Welche Art von wissenschaftlicher Forschung würden Sie unterstützen?

Die musikalische Erziehung.

Würden Sie noch einmal geboren, was würden Sie anders machen?

Zuerst einmal würde ich versuchen, ein paar falsche Töne weniger zu spielen. Ansonsten bin ich zufrieden, weil ich meinen Frieden mit meinen Grenzen geschlossen habe. Ich versuche, stets mein bestes Niveau zu erreichen. Niemand spielt zufällig besser, als er ist, er spielt zufällig schlechter, weil er aus irgendeinem Grund nicht in idealer Form ist. Unser Bestes ist unser Niveau, und danach müssen wir streben.

Welche drei Dinge würden Sie auf eine einsame Insel mitnehmen?

Mein Gedächtnis, mein Gehirn, meine Vitamine. Mein Gedächtnis, um nichts von meinem Wissen zu vergessen, mein Gehirn, dass ich dies immer wieder neu erarbeiten kann, und meine Vitamine, dass ich die Kraft dafür habe.

Welches Motto steht über Ihrem Leben?

Kein Motto.

DER KOMPROMISSLOSE

BERTRANDDE BILLY

* 11. Jänner 1965, Paris

Der Beruf eines Dirigenten wurde Bertrand de Billy nicht in die Wiege gelegt.

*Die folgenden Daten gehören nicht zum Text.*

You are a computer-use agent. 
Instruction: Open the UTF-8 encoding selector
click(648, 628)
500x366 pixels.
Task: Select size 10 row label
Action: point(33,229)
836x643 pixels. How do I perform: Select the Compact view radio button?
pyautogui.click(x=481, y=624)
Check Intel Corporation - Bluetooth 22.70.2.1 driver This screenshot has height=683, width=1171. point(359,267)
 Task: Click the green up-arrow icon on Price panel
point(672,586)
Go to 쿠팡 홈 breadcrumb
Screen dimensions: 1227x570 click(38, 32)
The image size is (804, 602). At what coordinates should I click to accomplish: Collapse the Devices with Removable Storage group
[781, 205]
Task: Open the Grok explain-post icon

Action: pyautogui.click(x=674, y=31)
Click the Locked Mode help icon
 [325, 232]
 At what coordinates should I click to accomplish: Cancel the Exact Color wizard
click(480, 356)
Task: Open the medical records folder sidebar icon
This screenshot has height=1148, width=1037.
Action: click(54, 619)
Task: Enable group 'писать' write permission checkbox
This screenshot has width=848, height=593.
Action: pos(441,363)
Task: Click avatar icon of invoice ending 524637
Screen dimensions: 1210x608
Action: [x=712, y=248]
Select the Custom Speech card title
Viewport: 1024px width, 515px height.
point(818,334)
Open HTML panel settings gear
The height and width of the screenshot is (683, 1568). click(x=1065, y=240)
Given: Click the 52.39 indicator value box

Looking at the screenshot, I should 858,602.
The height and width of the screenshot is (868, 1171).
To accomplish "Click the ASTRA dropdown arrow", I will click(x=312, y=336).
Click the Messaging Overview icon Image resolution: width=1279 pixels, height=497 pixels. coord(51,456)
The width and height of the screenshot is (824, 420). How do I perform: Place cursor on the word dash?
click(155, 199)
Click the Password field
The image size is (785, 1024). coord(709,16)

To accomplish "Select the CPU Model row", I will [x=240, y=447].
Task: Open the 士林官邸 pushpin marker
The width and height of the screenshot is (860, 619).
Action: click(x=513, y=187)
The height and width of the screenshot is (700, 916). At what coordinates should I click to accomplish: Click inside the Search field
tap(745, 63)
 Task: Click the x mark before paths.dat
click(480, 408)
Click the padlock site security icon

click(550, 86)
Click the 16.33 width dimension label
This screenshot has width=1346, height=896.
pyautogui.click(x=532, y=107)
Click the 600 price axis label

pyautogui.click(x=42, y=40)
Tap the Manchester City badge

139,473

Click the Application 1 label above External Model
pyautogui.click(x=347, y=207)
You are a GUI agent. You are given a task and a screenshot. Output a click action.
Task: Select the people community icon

Obwohl er sich bereits als Fünfjähriger vor dem heimischen Plattenspieler in Pose warf und das unsichtbare Orchester dirigierte, mit einem Buch in der Hand, das ihm als „Partitur“ diente. Allerdings nahmen seine Eltern, beide nicht eben musikbegeistert, dies nicht allzu ernst und taten es als Kinderei ab. Doch so leicht ließ sich der Filius nicht entmutigen. Er trat einem Chor bei, was er heute als die „beste musikalische Erfahrung“ seiner Kinderzeit bezeichnet. Als Instrument hatte er die Violine gewählt. Glücklicherweise hatte er eine ambitionierte Lehrerin gefunden, die ihn so weit ausbildete, dass er am „Conservatoire national“ in Paris studieren konnte. Zum Entsetzen seines Vaters, der ihm nach dem ersten Gespräch mit seiner Professorin beschied: „Es ist eine Katastrophe, du bist begabt!“ Doch dieser Schock hielt glücklicherweise nur kurz an – sein Talent wurde nun auch von zu Hause aus gefördert.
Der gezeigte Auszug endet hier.